» **Supplied data**:
▶
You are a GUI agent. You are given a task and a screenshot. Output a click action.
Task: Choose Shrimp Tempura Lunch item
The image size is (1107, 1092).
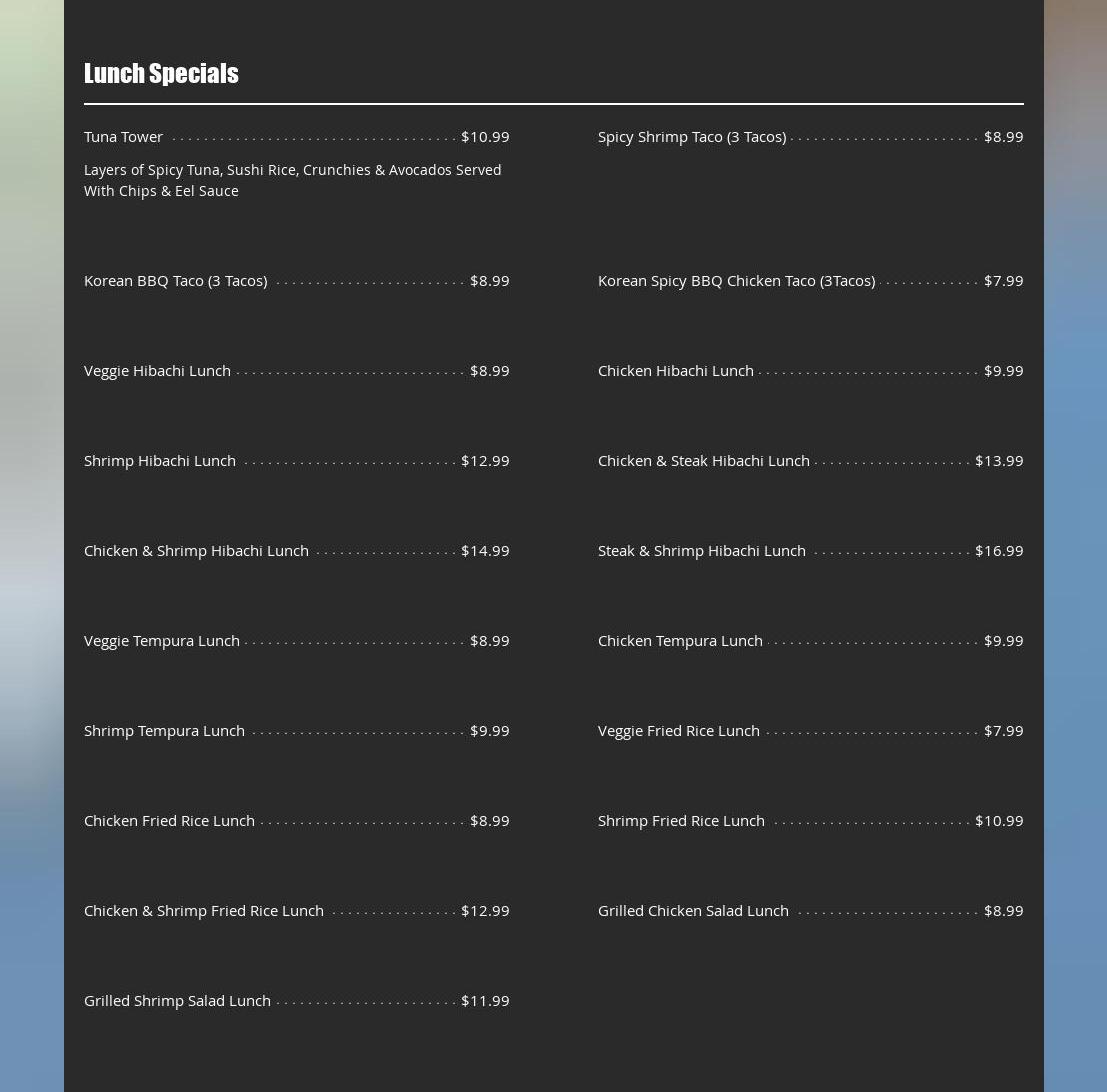pyautogui.click(x=164, y=730)
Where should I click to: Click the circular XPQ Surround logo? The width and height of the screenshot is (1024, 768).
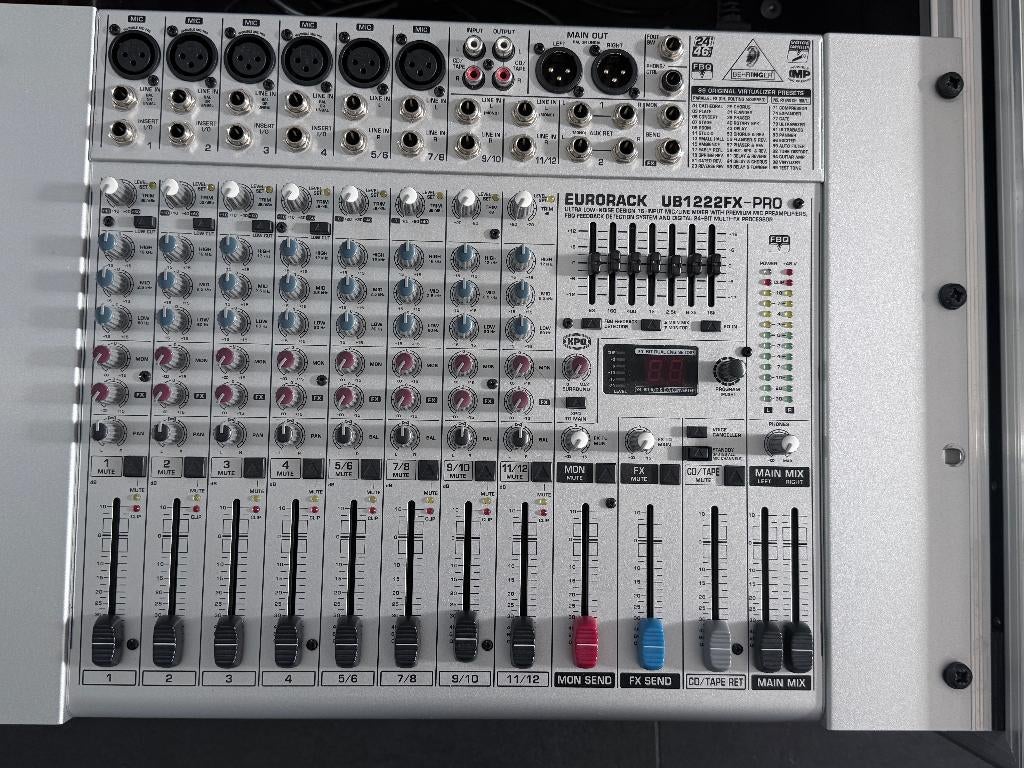click(x=578, y=340)
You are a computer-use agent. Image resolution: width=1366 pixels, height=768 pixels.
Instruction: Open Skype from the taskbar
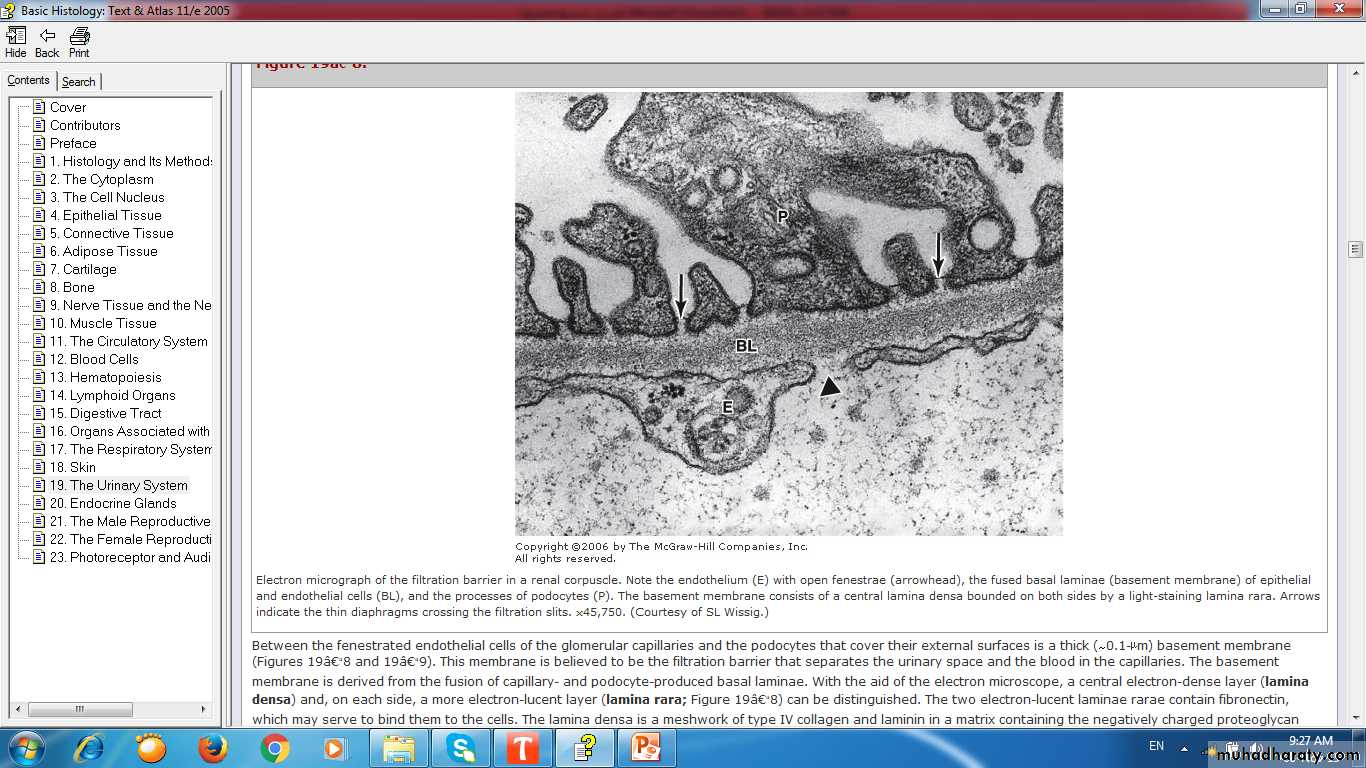click(x=461, y=747)
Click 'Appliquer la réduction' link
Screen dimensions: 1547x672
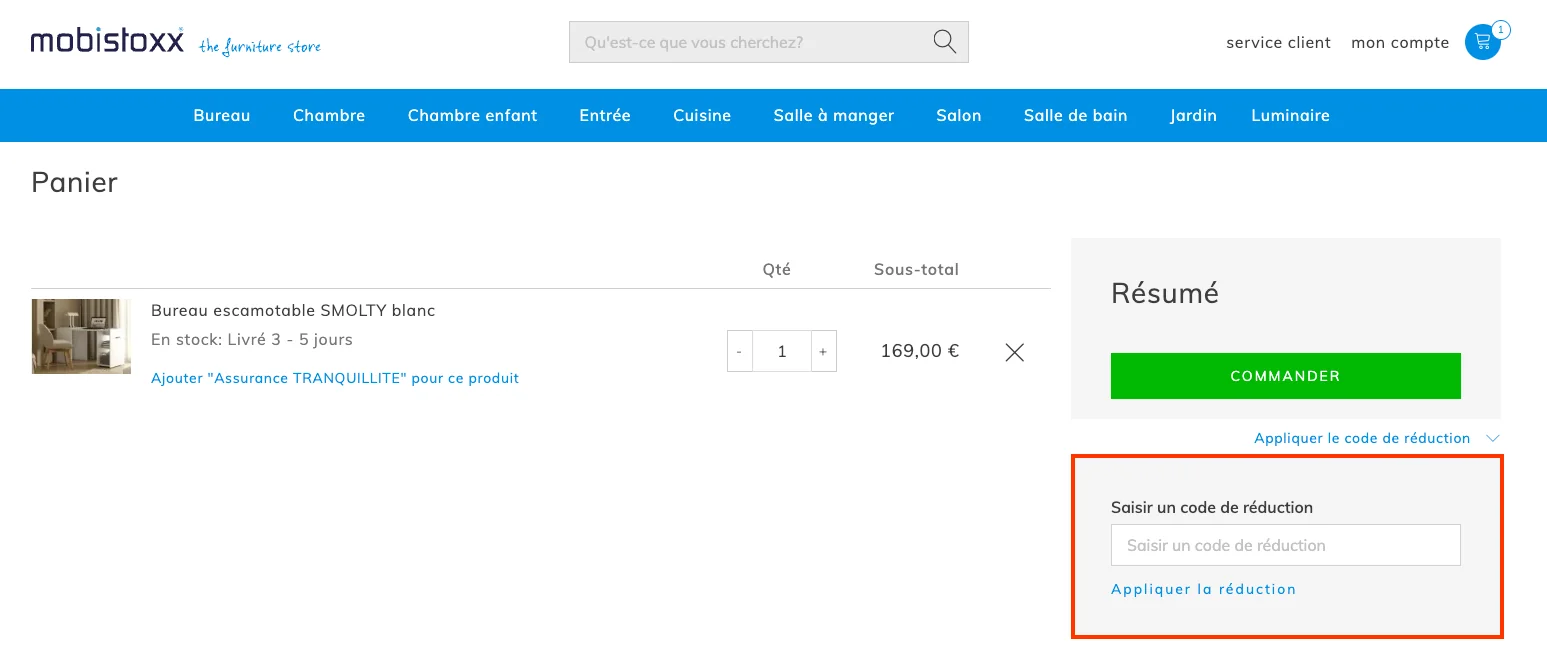pyautogui.click(x=1203, y=589)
◀
» **Required work**: Without the pictures, output the full listing exactly as it stands.

» **Answer section**:
You are a GUI agent. You are given a task and a screenshot. Output a click action.
Task: Choose Shrimp Tempura Lunch item
The image size is (1107, 1092).
pyautogui.click(x=164, y=730)
Where should I click to: Click the circular XPQ Surround logo? The width and height of the screenshot is (1024, 768).
click(x=578, y=340)
You are a computer-use agent. Image resolution: width=1366 pixels, height=768 pixels.
Instruction: Open Skype from the taskbar
click(x=461, y=747)
Click 'Appliquer la réduction' link
Screen dimensions: 1547x672
pyautogui.click(x=1203, y=589)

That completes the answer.